Il avait dit « le chien » comme j’aurais dit « le petit brun au fond ». Ça n’avait rien de péjoratif dans son esprit.
— C’est mon patron, Sam Merlotte.
— Il s’intéresse à vous ?
— J’espère bien. Ça fait cinq ans que je travaille pour lui.
— Mmm... Et si je prenais une petite bière ?
— Pas de problème. Laquelle ?
— Bud.
— Tout de suite.
Je me suis retournée pour me diriger vers le comptoir. Je savais qu’il me regardait parce que je sentais son regard. Il ne m’a pas quittée des yeux une seconde. Et, quoique ses pensées soient aussi bien gardées que celles de n’importe quel changeling, je savais qu’il m’admirait.
— Qu’est-ce qu’il veut ?
Sam était presque... hérissé. S’il avait été sous sa forme animale, ses poils se seraient dressés le long de son échine.
— Une Bud.
Sam m’a lancé un coup d’œil assassin.
— Ce n’est pas ce que je veux dire et tu le sais très bien.

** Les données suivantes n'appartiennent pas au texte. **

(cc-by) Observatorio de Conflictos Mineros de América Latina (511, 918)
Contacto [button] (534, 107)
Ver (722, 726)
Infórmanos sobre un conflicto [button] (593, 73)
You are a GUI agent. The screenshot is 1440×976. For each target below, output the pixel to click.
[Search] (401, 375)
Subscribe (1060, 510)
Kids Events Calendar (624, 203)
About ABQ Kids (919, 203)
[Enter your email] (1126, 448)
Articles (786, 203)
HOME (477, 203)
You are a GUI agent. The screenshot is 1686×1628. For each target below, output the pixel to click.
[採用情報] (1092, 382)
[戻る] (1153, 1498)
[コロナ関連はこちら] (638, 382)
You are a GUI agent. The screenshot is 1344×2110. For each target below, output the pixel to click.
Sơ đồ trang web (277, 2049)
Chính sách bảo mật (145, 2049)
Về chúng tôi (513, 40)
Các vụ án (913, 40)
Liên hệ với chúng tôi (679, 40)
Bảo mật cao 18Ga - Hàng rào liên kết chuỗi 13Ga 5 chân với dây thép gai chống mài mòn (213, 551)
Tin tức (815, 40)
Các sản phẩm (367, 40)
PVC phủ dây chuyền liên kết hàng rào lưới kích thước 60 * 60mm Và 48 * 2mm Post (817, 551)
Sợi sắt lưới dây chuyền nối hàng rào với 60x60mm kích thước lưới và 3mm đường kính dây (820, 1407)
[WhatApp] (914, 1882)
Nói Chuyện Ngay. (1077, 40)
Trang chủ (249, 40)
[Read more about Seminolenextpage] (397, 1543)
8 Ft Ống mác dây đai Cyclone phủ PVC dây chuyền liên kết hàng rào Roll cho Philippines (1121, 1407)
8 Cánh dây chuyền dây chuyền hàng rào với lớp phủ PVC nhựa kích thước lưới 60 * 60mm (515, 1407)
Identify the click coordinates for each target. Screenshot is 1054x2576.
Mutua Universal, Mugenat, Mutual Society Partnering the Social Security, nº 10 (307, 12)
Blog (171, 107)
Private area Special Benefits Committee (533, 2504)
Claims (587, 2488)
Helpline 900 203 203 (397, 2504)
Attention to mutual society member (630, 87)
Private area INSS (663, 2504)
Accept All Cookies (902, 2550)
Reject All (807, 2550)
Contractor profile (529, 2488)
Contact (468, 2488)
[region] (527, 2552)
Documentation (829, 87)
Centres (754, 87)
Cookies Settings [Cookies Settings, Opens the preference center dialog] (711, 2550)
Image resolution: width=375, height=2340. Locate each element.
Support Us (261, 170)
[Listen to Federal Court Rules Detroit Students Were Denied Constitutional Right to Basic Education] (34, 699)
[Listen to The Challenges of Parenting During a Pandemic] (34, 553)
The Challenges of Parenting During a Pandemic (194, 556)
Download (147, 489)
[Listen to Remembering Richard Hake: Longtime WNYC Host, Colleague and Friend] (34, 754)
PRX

J’ai haussé les épaules. Je n’avais pas la moindre idée de ce que cherchait Quinn.
Sam a posé la bière demandée sur le comptoir, à un millimètre de mes doigts, si brutalement que ça m’a fait sursauter. J’ai rivé sur lui un regard glacial, assez longtemps pour bien lui faire comprendre que son attitude me déplaisait souverainement, puis je suis allée servir mon retardataire.
Quinn m’a payé le prix de sa consommation, plus un généreux pourboire (pas excessif non plus, ce qui m’aurait donné l’impression de me faire acheter) que j’ai glissé dans ma poche. Puis j’ai recommencé à faire le tour de mes tables.
— Vous venez rendre visite à quelqu’un dans le coin ? lui ai-je demandé en passant devant lui, après avoir débarrassé la table voisine.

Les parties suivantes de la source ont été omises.